• **What to do**
Only an exact repetition of the lines from the one that holds "74 (1526, 1644)" to the end of the records is wanted.

• **Recorded information**
────────

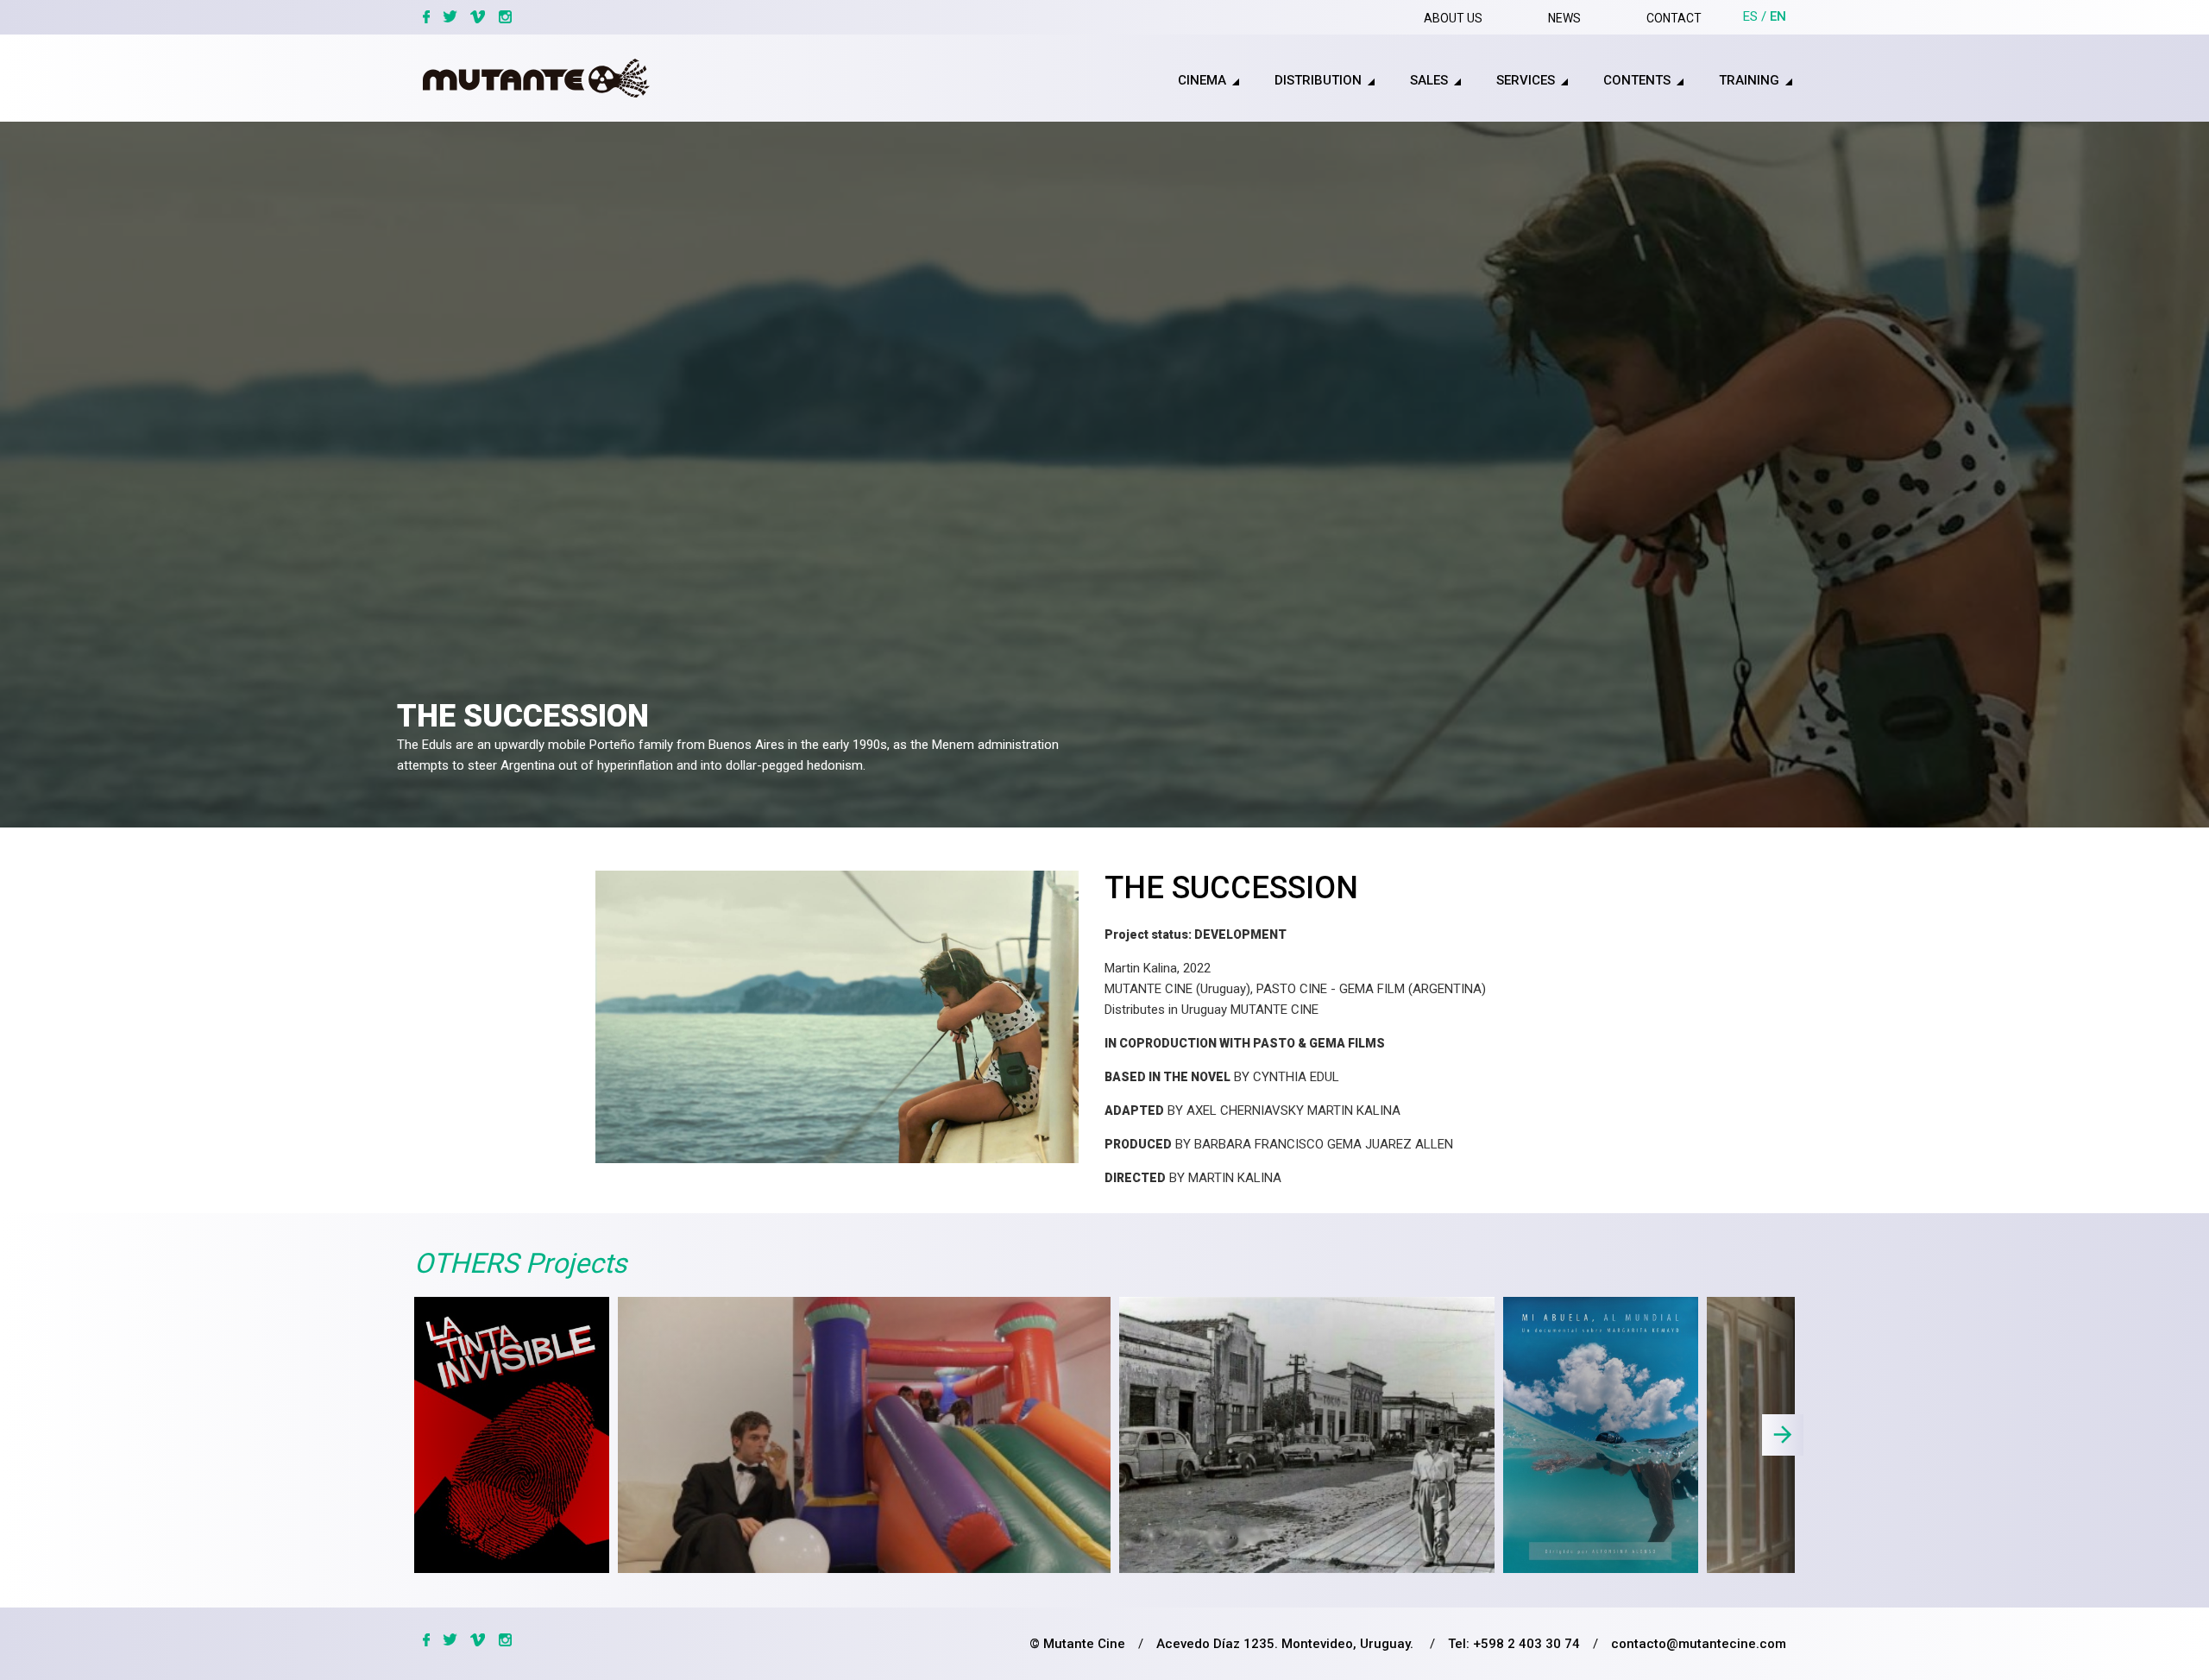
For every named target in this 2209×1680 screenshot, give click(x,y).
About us (1453, 18)
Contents (1637, 80)
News (1564, 18)
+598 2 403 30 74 (1526, 1644)
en (1778, 16)
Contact (1674, 18)
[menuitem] (1184, 80)
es (1750, 16)
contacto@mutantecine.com (1698, 1644)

────────

• **Written reply**
+598 2 403 30 74 (1526, 1644)
en (1778, 16)
Contact (1674, 18)
[menuitem] (1184, 80)
es (1750, 16)
contacto@mutantecine.com (1698, 1644)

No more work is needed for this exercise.